Certains anciens combattants du Tigré sont rentrés chez eux, constatant qu’il n’y avait aucun moyen de recevoir une assistance médicale pour des handicaps permanents.
Le Centre d’ortho-kinésithérapie de Mekelle, présent au Tigré depuis près de trente ans avec le soutien du Comité international de la Croix-Rouge, tente de combler ce manque.
L’association a soigné des combattants handicapés en leur fournissant des prothèses et des aides à la mobilité, comme des béquilles. Mais elle ne peut pas aider tous ceux qui en ont besoin sans financement supplémentaire.
Birhane Teame, directeur du centre d’ortho-kinésithérapie de Mekele, déclare : « Tous les services de ce centre sont gratuits. Nous fournissons des prothèses, des appareils orthopédiques et des aides à la mobilité telles que des béquilles et des déambulateurs. Nous assemblons également des fauteuils roulants et proposons des services de physiothérapie. »
Mais face au nombre d’anciens combattants blessés nécessitant des soins, le centre est dépassé et la charge de travail est immense.
Birhane Teame déclare : « Nous avons fourni 180 000 services au cours des 28 dernières années, mais ce chiffre n’est pas comparable à celui des trois dernières années. L’ampleur des dégâts durant cette période a été considérable, les conséquences directes et indirectes de la guerre étant graves. Rien qu’au cours des trois dernières années, nous avons fourni 65 000 services. La charge de travail qui pèse sur ce centre de physiothérapie est donc immense. »
Teame a exhorté les organisations internationales à aider son groupe à « alléger la charge » au Tigré.
Hiluf Haile a pu bénéficier d’une thérapie à Mekele, la capitale du Tigré, pour s’adapter à une nouvelle prothèse de jambe, dans le seul centre du Tigré proposant ce type de traitement.
Mais il a constaté le manque chronique de soutien pour les autres anciens combattants handicapés.
Hiluf Haile déclare : « Si possible, je recommanderais aux combattants blessés de suivre un traitement orthopédique.
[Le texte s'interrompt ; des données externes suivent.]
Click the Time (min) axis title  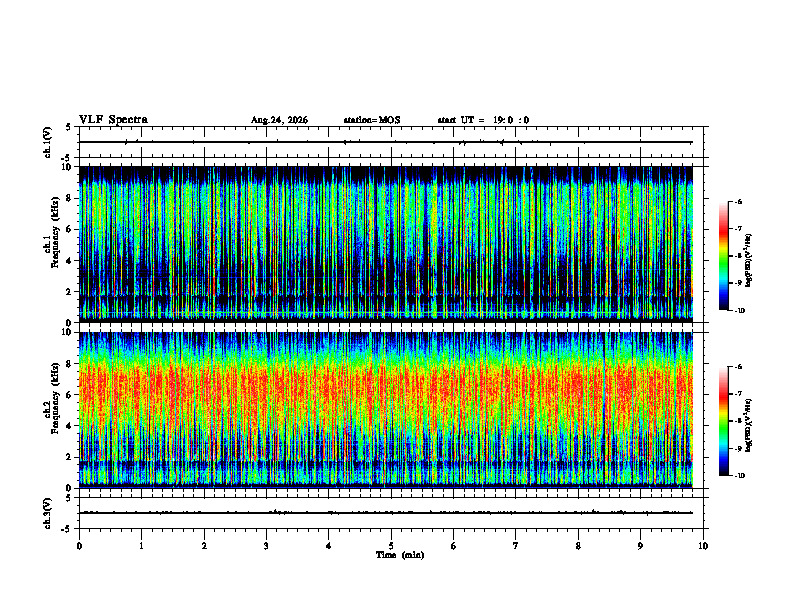point(400,555)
Les autres prothèses ne posent pas de problème majeur, le principal problème réside dans le traitement.»
De nombreuses personnes gravement blessées ont un accès limité aux soins orthopédiques et doivent se déplacer dans des communautés sinistrées, disposant de peu, voire d’aucune infrastructure pour les accueillir. Nombre d’entre elles survivent grâce à la mendicité.
Face aux ressources limitées du Tigré qui se remet de la guerre, le gouvernement régional a lancé un appel au gouvernement fédéral d’Addis-Abeba, la capitale, pour obtenir davantage de soutien et pour que les donateurs internationaux viennent à la rescousse.
Le gouvernement a proposé aux anciens combattants de réintégrer les forces armées.
Gebrehiwot Gebrezgiabher, commissaire à la gestion des risques de catastrophe du Tigré, déclare : « De nombreuses personnes handicapées vivent au Tigré et ne peuvent vivre sans soutien. Nous comptons donc sur ces personnes, âgées, atteintes de maladies chroniques et handicapées, pour des actions de plaidoyer, de lobbying et de soutien, notamment en matière d’aide alimentaire immédiate et d’aide médicale d’urgence. L’accès aux médicaments et autres questions essentielles est crucial. La situation est donc très difficile au Tigré. »
Alors que la nuit tombe à Mekele, beaucoup espèrent un avenir meilleur alors qu’ils se remettent du traumatisme de la guerre.